Das Pfund dieser Stadt

Leidenschaftlich und enthusiastisch trägt Hartmut Kowsky-Kawelke vor, welche Chancen im Umbau der früheren Schachthalle zu einem Literaturhaus, ja sogar zu einem richtigen Kulturzentrum liegen. „Schreiben Sie bloß nicht, dass Lesen mein Hobby ist“, sagt der Sterkrader. „Lesen ist für mich ein Lebensinhalt!“ Es ist diese Art des Brennens für eine Idee, das Oberhausen braucht. Wenn es um die Zukunft einer Stadt geht, sind eben nicht nur die Fachleute im Rathaus gefordert, die das größere Ganze im Blick haben.

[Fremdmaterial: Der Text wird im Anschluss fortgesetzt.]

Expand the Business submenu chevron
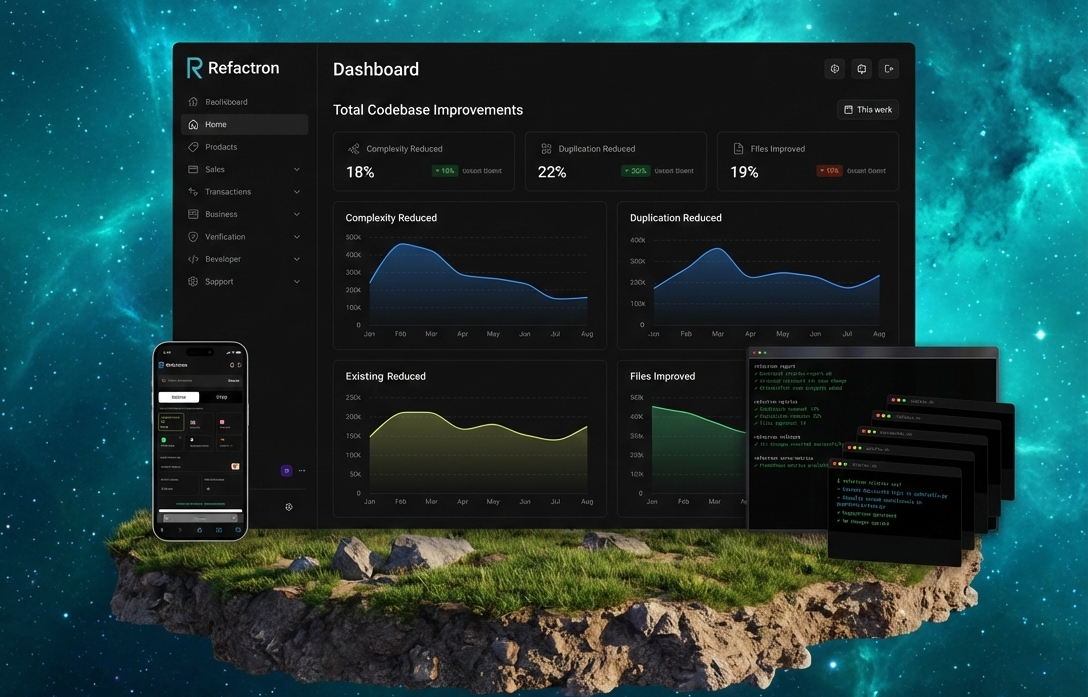The width and height of the screenshot is (1088, 697). tap(297, 214)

Gefragt sind auch Bürger, die für ihren Ortsteil, ihr Viertel, ihre Nachbarschaft Initiative ergreifen. Engagierte Bürger sind ein Pfund für Oberhausen, weil sie sich mit ihrer Stadt identifizieren und sie voranbringen wollen – auch für die nächste Generation. Das gilt auch für die Schachthalle an der Hoag-Trasse. Direkt an einem der meistgenutzten Freizeitwege der Stadt gelegen wünschen sich Radler und Spaziergänger dort schon lange eine Anlaufstelle. Nötig wird das besonders mit dem Ausbau der Betuwe-Güterbahnstrecke: Die Kultkneipe „Yesterday“ am Bahnhof wird abgerissen, ein Treffpunkt fällt weg. Auf der Zeche könnte ein neuer entstehen.